Work to complete: In the tax Q&A text below, transcribe the passage starting with "Hypothetically, if the" and going on through "proportionate approach apply?".

___ Selected excerpt

This month's Top 5 Tax & Accounting Q&As live from the Knowledge Shop Help Desk:
- Differences between taxable income and distributable income of a trust
- Can a company transfer its tax / capital losses to another company?
- Extracting profits from a company through liquidation
- The margin scheme and pre-2000 property
- Accessing the small business CGT concessions for disposal of business premises
1. Differences between taxable income and distributable income of a trust
A unit trust deed doesn't define income. This means net income is income according to ordinary concepts. The unit trust's tax net income has been reduced by capital works allowance and small business < $20,000 write off. These deductions would not reduce income according to ordinary concepts. I am currently getting the trust deed amended to allow the trust net income to be tax income.
Hypothetically, if the income definition wasn't amended, would the following work?
Trust resolves to accumulate an amount of net income equal to the capital works deduction and small business write-off, and pool deductions less accounting depreciation. It then distributes the remaining income 50/50 to the unit holders. The unit holders have now only received the tax income, so shouldn't have to adjust the cost base of their units (which was nil in this case).
What happens to the accumulated income in the trust? Is it taxed to the trustee? Does the proportionate approach apply?

______
___ Stored records

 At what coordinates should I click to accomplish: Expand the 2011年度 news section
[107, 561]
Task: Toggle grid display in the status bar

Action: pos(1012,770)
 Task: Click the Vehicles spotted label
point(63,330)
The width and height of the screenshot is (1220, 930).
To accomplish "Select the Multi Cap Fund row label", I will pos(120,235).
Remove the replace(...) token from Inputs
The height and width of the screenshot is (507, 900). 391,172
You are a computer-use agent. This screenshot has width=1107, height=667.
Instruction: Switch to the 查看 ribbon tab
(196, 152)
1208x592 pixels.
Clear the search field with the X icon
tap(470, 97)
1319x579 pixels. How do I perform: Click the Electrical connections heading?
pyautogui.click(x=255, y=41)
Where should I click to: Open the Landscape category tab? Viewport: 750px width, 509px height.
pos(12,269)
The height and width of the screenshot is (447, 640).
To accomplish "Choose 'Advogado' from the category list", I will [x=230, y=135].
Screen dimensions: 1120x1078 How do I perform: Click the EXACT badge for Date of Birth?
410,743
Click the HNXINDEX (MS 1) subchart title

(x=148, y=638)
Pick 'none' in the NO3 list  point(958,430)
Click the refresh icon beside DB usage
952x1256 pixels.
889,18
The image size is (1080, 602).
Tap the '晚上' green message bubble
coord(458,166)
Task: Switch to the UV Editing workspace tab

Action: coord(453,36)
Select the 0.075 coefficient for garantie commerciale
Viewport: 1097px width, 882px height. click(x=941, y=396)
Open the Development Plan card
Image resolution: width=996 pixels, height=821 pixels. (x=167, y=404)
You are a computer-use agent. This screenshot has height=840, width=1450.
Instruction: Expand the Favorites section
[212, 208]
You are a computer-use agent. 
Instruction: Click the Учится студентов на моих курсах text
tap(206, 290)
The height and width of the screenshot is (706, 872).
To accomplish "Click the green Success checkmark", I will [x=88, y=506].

______

Solution to this problem:
Hypothetically, if the income definition wasn't amended, would the following work?
Trust resolves to accumulate an amount of net income equal to the capital works deduction and small business write-off, and pool deductions less accounting depreciation. It then distributes the remaining income 50/50 to the unit holders. The unit holders have now only received the tax income, so shouldn't have to adjust the cost base of their units (which was nil in this case).
What happens to the accumulated income in the trust? Is it taxed to the trustee? Does the proportionate approach apply?